Hahaha. And I am not editing it either!


----------



## sara_b (Apr 29, 2014)

Well - clearly confirmed I need new undies. HA! 

Thanks for a lot of solid advice. 

I'm in counseing again with a no-nonsense woman, which is what I need. I am a little gun-shy since I felt like I was kind of encouraged to leave my marriage with my last counselor. 

I did take several months "off" from dating. I started again about three months ago and it's been a challenge....there are some special people out there (trying online dating). 

But I agree I need to find a passion and go from there and work on myself. I think finding some new friends would also benefit me. 

I don't want my ex husband back. I am "forgetting" some of the issues we had and how I felt. But saying that - things weren't nearly as bad as I made them out to be in my head. 

Some days are just harder than others, and knowing I want the whole marriage, children, family, etc. - I'm putting a lot of stress on myself.


----------



## Dad&Hubby (Aug 14, 2012)

Sara, you're still young. 31 is still young. I met my wife when she was 28 and I was 33. We're going to have our 7th anniversary and have 2 wonderful kids now.

All I can say is 2 things. Don't search for Mr. Right/Marriage/Children. Just enjoy your life. I met my wife 3 months after she had "given up" on men dating and marriage etc. LOL. I'm not saying to do it because then magically it'll happen, (because then you never did it), but do it to let that burden go. 

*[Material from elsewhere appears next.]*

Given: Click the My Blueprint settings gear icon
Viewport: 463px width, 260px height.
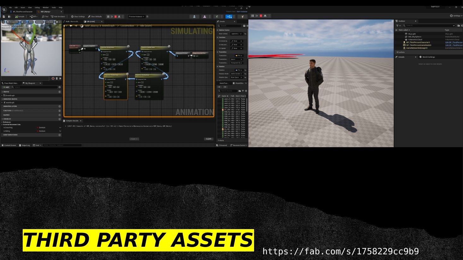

Also when you do find yourself in a long term relationship, remember to look at your partner EVERY DAY and find something specific you value and appreciate. This is a critical exercise in having a great relationship.


----------



## soccermom2three (Jan 4, 2013)

Just about the kids thing, I had my first baby at 30, my last at 40 and one in between. You're only 31, don't worry that you're too old for babies.


----------



## nuclearnightmare (May 15, 2013)

OP

I also find your post refreshing. Even if your X can't bring himself to forgive you (or not yet) for whatever betrayal was involved in your marriage.....you still realized that nothing stood in the way of you telling him you were sorry for what you did. That was a very important thing for you to do to move on.

IMO marriages remain salvagvable right up until someone brings a third person into the equation. When thAt happens the bitterness and resentment takes on new levels and there is often no turning back.


----------



## AVR1962 (May 30, 2012)

You had no good thoughts while married to your husband, that tells me that all was not rosy. You mention he did not talk much and questioned if all men are like this. My first husband would not shut his mouth, he talked too much. I am wondering if your husband was meeting your emotional needs and the reason you started seeking other men was to get the emotional attention/support that you desired?

Do not beat yourself up. Learn and move on but I would not go back to this man. If apologizing would help relieve your guilt than do so.


----------



## Wolf9 (Apr 27, 2014)

It's part of nostalgia, Maybe your decision of divorce was correct but the way you handled it was wrong. Now that you have apologized to him, it's time to move forward.


----------



## LongWalk (Apr 4, 2013)

It is natural to look back at failed marriages with regret. Who couldn't have been a better spouse? I feel responsible for my marriage not succeeding. Many people are not 100% and it is a shame that you have to weed through them in the dating pool now.

Do you feel that you have to date below your expectations now because you are older?

Do you have a sport interest or hobby? If you get in really good shape, you'll gain self confidence.


----------